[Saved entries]
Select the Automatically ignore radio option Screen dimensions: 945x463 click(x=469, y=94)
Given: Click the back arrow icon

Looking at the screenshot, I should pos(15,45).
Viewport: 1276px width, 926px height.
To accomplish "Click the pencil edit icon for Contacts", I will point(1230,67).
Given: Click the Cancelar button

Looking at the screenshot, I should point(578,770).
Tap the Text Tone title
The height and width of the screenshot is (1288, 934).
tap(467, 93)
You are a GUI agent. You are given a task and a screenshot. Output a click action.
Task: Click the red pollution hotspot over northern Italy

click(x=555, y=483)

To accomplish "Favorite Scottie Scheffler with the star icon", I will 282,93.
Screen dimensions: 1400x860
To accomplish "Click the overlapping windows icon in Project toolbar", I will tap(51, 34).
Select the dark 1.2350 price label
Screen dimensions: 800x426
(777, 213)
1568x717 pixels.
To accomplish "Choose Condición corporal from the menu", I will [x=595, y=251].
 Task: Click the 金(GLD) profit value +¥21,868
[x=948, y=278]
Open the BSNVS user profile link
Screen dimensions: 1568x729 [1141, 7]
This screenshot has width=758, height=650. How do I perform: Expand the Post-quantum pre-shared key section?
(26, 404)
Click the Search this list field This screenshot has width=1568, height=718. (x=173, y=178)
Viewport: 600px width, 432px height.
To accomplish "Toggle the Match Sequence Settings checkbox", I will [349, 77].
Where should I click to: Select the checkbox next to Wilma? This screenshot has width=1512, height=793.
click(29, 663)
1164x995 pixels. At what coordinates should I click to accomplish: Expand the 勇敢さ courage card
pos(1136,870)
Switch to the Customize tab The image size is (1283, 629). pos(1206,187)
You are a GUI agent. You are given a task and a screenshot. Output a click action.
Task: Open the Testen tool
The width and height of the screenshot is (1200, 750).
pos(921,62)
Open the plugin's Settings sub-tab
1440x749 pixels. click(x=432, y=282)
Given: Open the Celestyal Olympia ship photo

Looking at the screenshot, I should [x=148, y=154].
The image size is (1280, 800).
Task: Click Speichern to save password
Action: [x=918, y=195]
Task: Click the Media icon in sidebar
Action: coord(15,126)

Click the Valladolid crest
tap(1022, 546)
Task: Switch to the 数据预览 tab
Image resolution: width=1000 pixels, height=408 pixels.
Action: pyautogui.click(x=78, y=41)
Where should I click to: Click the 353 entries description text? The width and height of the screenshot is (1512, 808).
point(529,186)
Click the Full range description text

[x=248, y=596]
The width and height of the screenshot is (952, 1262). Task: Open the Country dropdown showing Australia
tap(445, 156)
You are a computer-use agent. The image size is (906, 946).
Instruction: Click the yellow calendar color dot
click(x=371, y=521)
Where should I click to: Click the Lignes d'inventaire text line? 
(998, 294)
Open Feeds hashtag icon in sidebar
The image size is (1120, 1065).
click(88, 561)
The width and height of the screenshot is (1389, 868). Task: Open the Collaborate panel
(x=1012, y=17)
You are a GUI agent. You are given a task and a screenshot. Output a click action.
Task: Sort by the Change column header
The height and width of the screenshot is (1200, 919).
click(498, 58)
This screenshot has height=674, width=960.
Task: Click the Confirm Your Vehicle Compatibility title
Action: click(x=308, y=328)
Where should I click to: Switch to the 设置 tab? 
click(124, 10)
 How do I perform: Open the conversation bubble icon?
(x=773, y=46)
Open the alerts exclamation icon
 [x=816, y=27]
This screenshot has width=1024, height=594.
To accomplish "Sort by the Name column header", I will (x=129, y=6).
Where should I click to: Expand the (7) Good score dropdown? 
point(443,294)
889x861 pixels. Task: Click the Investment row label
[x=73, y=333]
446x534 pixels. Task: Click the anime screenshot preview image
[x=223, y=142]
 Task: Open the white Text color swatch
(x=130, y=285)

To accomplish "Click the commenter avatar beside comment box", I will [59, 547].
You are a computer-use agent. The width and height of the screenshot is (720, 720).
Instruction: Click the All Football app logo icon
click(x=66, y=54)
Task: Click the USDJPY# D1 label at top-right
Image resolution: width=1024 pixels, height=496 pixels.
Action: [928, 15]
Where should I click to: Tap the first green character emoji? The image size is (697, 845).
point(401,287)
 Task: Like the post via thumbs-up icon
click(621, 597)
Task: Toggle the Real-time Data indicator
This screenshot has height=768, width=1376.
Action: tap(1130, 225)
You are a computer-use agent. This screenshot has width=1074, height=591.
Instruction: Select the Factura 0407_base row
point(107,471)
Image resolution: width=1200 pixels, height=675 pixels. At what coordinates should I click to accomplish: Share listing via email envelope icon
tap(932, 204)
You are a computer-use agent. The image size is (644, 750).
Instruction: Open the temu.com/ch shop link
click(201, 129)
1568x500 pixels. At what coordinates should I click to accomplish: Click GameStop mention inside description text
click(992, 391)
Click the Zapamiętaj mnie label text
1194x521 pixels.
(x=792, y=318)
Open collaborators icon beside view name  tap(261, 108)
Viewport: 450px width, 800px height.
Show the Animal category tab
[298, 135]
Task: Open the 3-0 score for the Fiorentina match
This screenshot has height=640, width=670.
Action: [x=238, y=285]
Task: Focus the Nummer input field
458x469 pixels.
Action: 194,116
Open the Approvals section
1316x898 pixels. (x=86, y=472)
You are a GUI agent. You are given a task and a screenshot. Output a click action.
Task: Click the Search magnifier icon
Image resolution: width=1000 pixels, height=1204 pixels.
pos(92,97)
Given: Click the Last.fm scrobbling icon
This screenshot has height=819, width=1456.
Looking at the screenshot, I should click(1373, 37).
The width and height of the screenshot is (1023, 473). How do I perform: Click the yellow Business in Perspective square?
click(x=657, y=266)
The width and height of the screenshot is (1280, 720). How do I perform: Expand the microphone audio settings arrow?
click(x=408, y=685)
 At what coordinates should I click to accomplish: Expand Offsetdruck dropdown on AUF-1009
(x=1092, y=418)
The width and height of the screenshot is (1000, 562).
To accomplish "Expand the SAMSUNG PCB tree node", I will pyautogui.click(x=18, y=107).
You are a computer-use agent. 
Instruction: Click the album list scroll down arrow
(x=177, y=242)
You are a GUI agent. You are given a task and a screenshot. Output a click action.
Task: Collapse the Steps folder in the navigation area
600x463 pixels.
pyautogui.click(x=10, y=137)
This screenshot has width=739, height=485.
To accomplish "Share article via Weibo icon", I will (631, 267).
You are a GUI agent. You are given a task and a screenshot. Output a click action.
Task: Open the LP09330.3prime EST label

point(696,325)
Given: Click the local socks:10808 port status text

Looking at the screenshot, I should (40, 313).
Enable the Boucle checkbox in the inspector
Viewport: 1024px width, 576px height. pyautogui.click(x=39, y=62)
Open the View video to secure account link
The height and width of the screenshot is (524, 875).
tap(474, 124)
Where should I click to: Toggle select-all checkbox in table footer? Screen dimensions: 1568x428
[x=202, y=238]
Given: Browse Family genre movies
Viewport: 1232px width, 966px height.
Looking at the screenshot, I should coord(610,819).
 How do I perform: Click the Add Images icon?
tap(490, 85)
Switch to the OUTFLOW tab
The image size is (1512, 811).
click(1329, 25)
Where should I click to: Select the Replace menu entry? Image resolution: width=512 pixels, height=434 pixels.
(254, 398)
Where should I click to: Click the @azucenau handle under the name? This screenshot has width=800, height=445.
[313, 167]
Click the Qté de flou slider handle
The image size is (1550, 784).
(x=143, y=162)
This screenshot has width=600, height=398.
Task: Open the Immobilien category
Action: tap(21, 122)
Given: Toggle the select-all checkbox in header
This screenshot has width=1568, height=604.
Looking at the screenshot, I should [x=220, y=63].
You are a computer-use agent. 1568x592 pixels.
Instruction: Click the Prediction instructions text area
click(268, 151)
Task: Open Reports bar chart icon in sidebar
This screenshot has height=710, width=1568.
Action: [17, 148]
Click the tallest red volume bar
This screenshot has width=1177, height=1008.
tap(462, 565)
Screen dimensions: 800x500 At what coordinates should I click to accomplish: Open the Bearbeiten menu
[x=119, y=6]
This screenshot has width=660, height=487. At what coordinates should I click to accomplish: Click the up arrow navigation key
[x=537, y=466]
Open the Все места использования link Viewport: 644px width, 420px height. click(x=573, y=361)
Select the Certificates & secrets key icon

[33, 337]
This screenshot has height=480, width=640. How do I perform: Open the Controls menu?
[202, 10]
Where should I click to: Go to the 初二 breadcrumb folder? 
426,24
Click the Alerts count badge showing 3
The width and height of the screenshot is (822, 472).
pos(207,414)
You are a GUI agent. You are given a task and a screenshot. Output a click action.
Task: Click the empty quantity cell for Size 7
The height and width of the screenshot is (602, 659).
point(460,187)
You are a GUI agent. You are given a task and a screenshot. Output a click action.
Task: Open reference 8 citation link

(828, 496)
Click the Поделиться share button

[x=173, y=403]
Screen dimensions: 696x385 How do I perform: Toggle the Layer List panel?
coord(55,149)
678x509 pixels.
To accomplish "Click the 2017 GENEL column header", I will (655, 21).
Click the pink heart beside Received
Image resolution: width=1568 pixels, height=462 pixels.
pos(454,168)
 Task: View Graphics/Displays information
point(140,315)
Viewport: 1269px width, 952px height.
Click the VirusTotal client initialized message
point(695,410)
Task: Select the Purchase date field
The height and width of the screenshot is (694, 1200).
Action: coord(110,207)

- **Requirement**: This task calls for an exact reproduction of the lines that start at the one containing "Task: Select the Purchase date field" and continue to the end of the entries above.

- **Output of the exercise**:
Task: Select the Purchase date field
The height and width of the screenshot is (694, 1200).
Action: coord(110,207)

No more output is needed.